Implementation of the GPCM and variations

# GPCM

Implementation of the GPCM and variations

Citation:

@inproceedings{Bruinsma:2022:Modelling_Non-Smooth_Signals_With_Complex,
title = {Modelling Non-Smooth Signals With Complex Spectral Structure},
year = {2022},
author = {Wessel P. Bruinsma and Martin Tegn{\' e}r and Richard E. Turner},
booktitle = {Proceedings of the 25th International Conference on Artificial Intelligence and Statistics},
series = {Proceedings of Machine Learning Research},
publisher = {PMLR},
eprint = {https://arxiv.org/abs/2203.06997},
}


Contents:

## Installation

See the instructions here. Then simply

pip install gpcm


If you have a GPU available, it is recommended that you use a GPU-accelerated version of JAX.

## Example

import numpy as np

from gpcm import RGPCM

model = RGPCM(window=2, scale=1, n_u=30, t=(0, 10))

# Sample from the prior.
t = np.linspace(0, 10, 100)
K, y = model.sample(t)  # Sampled kernel matrix and sampled noisy function

# Fit model to the sample.
model.fit(t, y)

# Compute the ELBO.
print(model.elbo(t, y))

# Make predictions.
posterior = model.condition(t, y)
mean, var = posterior.predict(t)


## Available Models and Approximation Schemes

The following models are available:

Model Description
GPCM White noise excitation with a smooth filter
CGPCM White noise excitation with a smooth causal filter
RGPCM Ornstein-Uhlenbeck excitation with a white noise filter

The simplest way of constructing a model is to set the following keywords:

Keyword Description
window Largest length scale of signal
scale Smallest length scale of signal
t Some iterable containing the limits of the inputs of interest

Example:

from gpcm import RGPCM

model = RGPCM(window=4, scale=0.5, t=(0, 10))

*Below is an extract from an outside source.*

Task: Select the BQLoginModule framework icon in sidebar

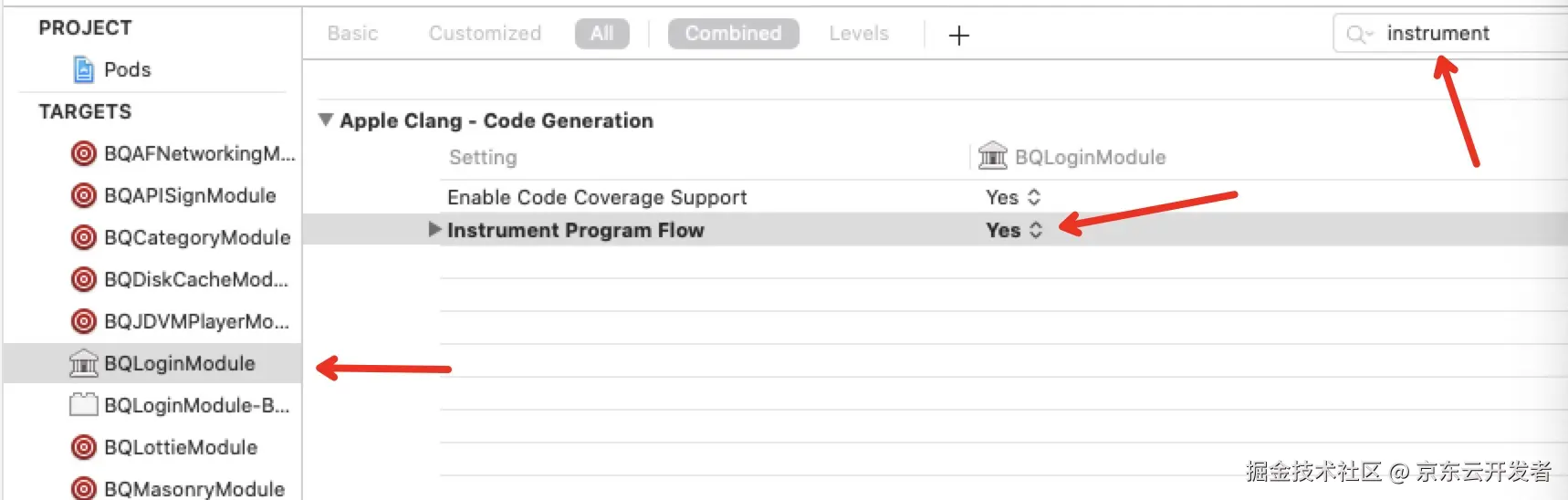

Please see the API for a detailed description of the keyword arguments which you can set. Amongst these keyword arguments, we highlight the following few which are important:

Optional Keyword Description
n_u Number of inducing points for the filter
n_z (GPCM and CGPCM) Number of inducing points for the excitation signal
m_max (RGPCM) Half of the number of variational Fourier features. Set to n_z // 2 for equal computational expense.
t Some iterable containing the limits of the inputs of interest

The constructors of these models also take in a keyword scheme, which can be set to one of the following values:

scheme Description
"structured" (default) Structured approximation. Recommended.
"mean-field-ca" Mean-field approximation learned by coordinate ascent. This does not learn hyperparameters.
"mean-field-gradient" Mean-field approximation learned by gradient-based optimisation
"mean-field-collapsed-gradient" Collapsed mean-field approximation learned by gradient-based optimisation

Example:

from gpcm import RGPCM

model = RGPCM(scheme="mean-field-ca", window=4, scale=0.5, t=(0, 10))


## Making Predictions With a Model

The implemented models follow the interface from ProbMods.

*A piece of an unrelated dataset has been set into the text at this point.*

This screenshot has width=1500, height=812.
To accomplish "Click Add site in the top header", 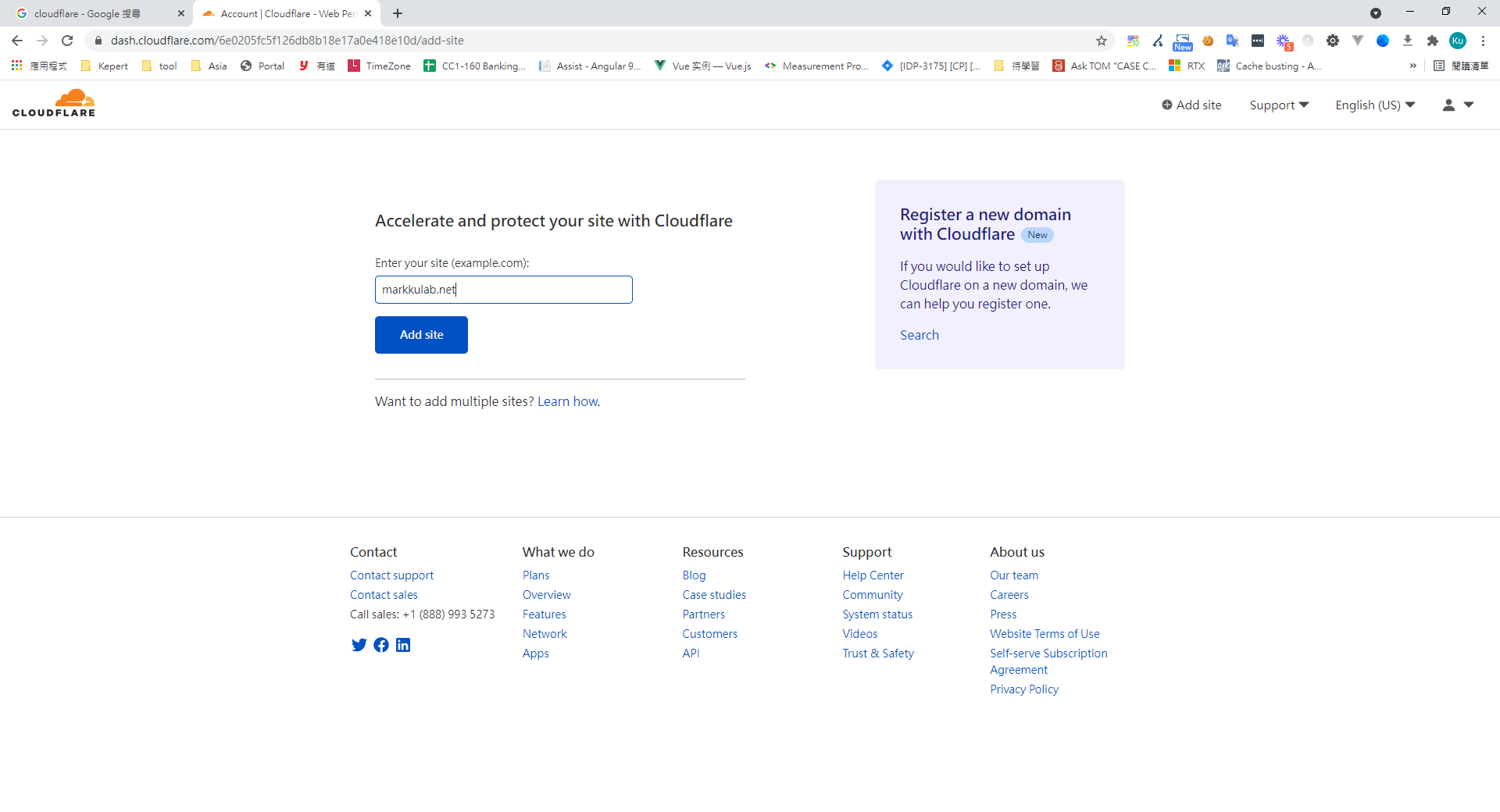I will click(x=1191, y=105).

To begin with, construct a model:

from gpcm import GPCM

model = GPCM(window=4, scale=0.5, t=(0, 10))


### Sample From the Paper

Sampling gives back the sampled kernel matrix and the noisy outputs.

K, y = model.sample(t)


### Fit the Model to Data

It is recommended that you normalise the data before fitting. It is also recommended that you do not fit the more to more than 1000 data points.

model.fit(t, y)


The function fit takes in the keyword argument iters. The rule of thumb which you can use is as follows:

iters Description
5_000 (default) Reasonable fit
10_000 Better fit
20_000 Good fit
30_000 Pretty good fit

The function fit also takes in the keyword argument rate. The rule of thumb which you can use here is as follows:

rate Description
5e-2 (default) Fast learning
2e-2 Slower, but more stable learning
5e-3 Slow learning

### Compute the ELBO

It is recommended that you normalise the data before computing the ELBO. It is also recommended that you do not compute the ELBO for more than 1000 data points.

elbo = model.elbo(t, y)


### Condition the Model on Data

It is recommended that you normalise the data before conditioning and unnormalise the predictions. It is also recommended that you do not condition on more than 1000 data points.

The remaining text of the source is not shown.